-opini, Muhasabah Diri-
Bismillah
sumber gambar dari sini |
Selalu gagal dan tak seindah yang dilihat mata. Kau tahu? Selalu begitu jika kau ingin menangkap langit lewat sebuah lensa buatan manusia. -kirei-
***
Aku tahu ini lucu
dan tak logis, tapi itulah aku. Sejak tahu bahwa lensa kamera mana pun tak
pernah mampu menangkap keindahan langit, aku memilih untuk menikmatinya saja
dengan mata.
Dan gemintang atau
bulan purnama, juga awan putih yang menemani biru langit, atau justru langit
senja yang jingga atau ungu atau biru. Aku memilih untuk menikmatinya sendiri
lewat mata yang begitu kompleks dan ajaib diciptakan oleh Sang Maha Pencipta.

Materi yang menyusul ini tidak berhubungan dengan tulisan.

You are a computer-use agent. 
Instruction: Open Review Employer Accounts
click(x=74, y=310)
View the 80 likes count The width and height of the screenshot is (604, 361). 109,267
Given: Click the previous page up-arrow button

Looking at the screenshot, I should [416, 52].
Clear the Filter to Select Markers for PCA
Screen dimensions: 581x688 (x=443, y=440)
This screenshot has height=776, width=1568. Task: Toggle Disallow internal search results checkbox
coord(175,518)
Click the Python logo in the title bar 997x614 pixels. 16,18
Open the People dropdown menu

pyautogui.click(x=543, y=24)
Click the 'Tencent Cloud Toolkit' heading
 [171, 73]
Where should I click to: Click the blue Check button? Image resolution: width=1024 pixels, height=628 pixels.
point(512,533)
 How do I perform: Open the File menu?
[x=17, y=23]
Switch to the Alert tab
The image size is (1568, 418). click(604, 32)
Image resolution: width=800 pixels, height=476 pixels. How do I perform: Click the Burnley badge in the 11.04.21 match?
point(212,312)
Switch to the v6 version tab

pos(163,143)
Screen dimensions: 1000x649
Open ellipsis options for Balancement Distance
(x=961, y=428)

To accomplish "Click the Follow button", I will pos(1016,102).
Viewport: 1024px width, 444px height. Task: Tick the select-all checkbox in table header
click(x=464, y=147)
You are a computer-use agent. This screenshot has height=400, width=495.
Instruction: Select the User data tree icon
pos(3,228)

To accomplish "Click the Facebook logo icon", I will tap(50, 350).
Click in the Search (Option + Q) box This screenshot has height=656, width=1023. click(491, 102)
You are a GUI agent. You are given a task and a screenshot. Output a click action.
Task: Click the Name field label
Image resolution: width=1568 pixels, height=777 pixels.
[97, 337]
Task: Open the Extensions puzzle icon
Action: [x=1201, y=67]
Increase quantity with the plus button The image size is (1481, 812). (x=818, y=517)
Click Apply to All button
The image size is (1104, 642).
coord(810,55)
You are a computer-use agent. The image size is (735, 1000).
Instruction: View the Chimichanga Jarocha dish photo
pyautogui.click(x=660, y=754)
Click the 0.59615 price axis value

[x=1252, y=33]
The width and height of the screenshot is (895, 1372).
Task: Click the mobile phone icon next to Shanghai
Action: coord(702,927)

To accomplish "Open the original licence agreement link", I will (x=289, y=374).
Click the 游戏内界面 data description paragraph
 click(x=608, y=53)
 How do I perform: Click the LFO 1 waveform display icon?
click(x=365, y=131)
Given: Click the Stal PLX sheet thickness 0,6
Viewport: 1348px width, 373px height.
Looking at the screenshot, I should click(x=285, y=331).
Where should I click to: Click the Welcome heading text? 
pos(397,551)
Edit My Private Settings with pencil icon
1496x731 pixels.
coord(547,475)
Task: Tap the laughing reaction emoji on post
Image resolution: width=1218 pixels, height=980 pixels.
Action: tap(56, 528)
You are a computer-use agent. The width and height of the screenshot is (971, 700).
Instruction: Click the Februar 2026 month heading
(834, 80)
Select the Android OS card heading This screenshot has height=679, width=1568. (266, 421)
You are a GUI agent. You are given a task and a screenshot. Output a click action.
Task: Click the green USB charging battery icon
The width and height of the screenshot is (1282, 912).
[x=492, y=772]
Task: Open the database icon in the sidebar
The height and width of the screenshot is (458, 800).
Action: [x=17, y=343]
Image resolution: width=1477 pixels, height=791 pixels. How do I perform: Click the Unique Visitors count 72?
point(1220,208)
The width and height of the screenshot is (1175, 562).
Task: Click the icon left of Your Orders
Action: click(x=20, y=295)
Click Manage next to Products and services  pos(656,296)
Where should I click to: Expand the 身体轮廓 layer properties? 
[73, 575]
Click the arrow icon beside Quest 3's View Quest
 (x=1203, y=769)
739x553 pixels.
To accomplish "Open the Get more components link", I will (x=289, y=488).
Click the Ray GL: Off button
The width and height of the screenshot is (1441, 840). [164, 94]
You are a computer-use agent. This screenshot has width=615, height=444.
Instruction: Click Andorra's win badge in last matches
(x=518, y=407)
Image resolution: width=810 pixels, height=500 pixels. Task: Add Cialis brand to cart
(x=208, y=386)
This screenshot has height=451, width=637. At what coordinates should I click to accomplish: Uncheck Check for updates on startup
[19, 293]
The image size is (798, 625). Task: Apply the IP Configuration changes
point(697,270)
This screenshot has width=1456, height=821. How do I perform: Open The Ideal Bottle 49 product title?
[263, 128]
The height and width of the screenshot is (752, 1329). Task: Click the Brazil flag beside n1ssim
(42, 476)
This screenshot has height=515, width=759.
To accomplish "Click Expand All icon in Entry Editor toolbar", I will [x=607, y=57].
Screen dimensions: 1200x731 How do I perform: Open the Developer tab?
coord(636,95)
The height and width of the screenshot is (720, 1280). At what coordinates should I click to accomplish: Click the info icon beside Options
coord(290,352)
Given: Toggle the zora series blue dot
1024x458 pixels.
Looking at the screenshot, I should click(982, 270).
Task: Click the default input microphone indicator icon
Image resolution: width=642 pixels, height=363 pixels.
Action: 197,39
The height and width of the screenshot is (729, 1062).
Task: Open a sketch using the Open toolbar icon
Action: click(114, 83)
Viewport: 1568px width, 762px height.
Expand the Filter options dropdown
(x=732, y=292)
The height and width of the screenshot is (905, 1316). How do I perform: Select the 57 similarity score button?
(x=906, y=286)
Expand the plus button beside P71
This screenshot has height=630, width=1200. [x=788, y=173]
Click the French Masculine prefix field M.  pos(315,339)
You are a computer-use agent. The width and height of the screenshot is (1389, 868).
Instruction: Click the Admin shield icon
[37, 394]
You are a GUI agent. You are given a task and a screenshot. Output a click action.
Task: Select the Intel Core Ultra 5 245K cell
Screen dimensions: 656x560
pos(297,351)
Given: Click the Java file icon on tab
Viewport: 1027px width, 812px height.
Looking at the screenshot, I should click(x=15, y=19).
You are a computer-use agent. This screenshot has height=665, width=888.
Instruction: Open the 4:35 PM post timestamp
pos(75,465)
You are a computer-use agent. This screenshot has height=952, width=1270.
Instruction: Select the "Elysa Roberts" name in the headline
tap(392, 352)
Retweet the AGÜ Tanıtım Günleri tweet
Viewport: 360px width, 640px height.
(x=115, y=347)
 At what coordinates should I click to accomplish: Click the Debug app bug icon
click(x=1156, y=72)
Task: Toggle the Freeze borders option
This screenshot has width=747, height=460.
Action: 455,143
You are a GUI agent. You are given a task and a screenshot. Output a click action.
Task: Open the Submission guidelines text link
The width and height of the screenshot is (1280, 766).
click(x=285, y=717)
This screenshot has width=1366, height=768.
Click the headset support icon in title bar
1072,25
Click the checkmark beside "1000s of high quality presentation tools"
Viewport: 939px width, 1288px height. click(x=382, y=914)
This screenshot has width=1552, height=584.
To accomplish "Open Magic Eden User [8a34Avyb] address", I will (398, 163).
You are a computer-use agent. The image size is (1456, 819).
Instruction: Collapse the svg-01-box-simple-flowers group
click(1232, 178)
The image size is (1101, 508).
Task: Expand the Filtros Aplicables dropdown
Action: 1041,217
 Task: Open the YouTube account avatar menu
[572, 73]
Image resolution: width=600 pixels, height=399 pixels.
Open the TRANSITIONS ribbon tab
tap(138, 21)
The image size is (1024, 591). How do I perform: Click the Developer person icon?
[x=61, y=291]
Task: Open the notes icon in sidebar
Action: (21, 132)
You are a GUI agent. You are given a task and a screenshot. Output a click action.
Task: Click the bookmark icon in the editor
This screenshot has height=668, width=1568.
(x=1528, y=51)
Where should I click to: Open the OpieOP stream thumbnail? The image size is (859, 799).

Aku tidak berusaha lagi untuk menangkap indahnya langit lewat lensa buatan
manusia, karena seringkali hasilnya hanya timbulkan kecewa.
Karena pertama, aku
memang tidak ahli dalam fotografi.
Baik fotografi yang mudah dan simple, maupun
fotografi yang nyeni, termasuk di dalamnya, fotografi langit. Cakrawala yang
tidak pernah kita lihat retaknya ini, menjadi terbatas jika diabadikan lewat lensa
kamera. Tidak utuh, hanya menggambarkan sebagian. Tidak nyata, karena warnanya
terbatas pada RGB atau CMYK.
Karena kedua, aku
tidak memiliki kamera secanggih kedua bola mata ciptaan-Nya.
Pernah di suatu
pagi, pagi yang begitu istimewa. Adzan shubuh saat itu sudah berkumandang,
namun bulan masih tampat indah di peraduannya. Bulat sempurna tanpa ada
sedikitpun awan menghalangi sinar yang muncul di dalamnya. Saat itu aku pikir,
kamera hp bisa merekam sedikit keindahannya, namun ternyata aku salah. Tidak
ada keindahan tersisa saat aku menangkap rembulan dan langit fajar itu. Tidak
ada, hanya langit gelap dan satu titik bulat kecil mewakili rembulan istimewa
fajar itu.
Ya, dua alasan tadi
membuatku selalu mengurungkan niat mengambil kamera, saat mega terbentang
begitu indah. Aku kini lebih suka terdiam menikmati sajian langit, dengan dua
bola mata yang masih diizinkan Allah bekerja dengan baik.
***
Ada beberapa ayat
dalam Al Quran yang hadir saat aku menuliskan ini.
Yang pertama dalam
Surat Al Mulk ayat 3 dan 4 yang mengambarkan bahwa kita akan lelah jika mencari
retak atau cacat di langit.
Yang kedua dalam
Surat Nuh ayat 16, yang menggambarkan perbedaan bulan dan matahari. Wa ja'alal qamara fiihinna nuura waja'ala syamsa
siraajaa
Yang ketiga dalam
Surat Adz Dzariyat, yang menggambarkan langit yang diluaskan oleh-Nya. Sungguh
Maha Benar Allah. Betapa luas langit, dan betapa sempit tangkapan langit lewat
lensa kamera.
Yang keempat.... It
such an endless list.. Ada QS An-Nur yang mengingatkan filosofi cahaya,
bagaimana Allah menciptakan dunia dengan 2 cahaya, physical light and spiritual
light. Ada juga.. Sebuah ceramah yang menyebutkan langit dan keseimbangan.
Dan saat melihat
langit, kita tidak hanya melihat keindahannya. Bukan hanya melihat awan ini
mirip bentuk itu. Bukan sekedar itu. Ketika kita melihat langit, kita teringat
sebuah keseimbangan. Membuat kita teringat keseimbangan dalam hidup kita,
sudahkah? Atau masih begitu banyak timpang di sana sini?
Seseorang yang
melihat langit akan teringat, aku belum menelpon Ummi selama 3 hari. Seseorang
yang melihat langit akan teringat, aku belum mengerjakan kewajiban sebagai
mahasiswa dengan baik. Seseorang yang melihat langit akan teringat, aku belum
memberikan waktu istirahat yang cukup untuk badanku.
Aku melihat langit,
dan aku teringat.........
***
Allahua'lam
bishowab.
Dari seorang yang
suka menatap langit, bahkan ketika rintik-rintik hujan turun.
Dari seseorang yang
sering mengagumi langit, namun masih begitu jauh dari keseimbangan yang
diajarkan Allah pada penciptaan langit. Balance. Seimbang.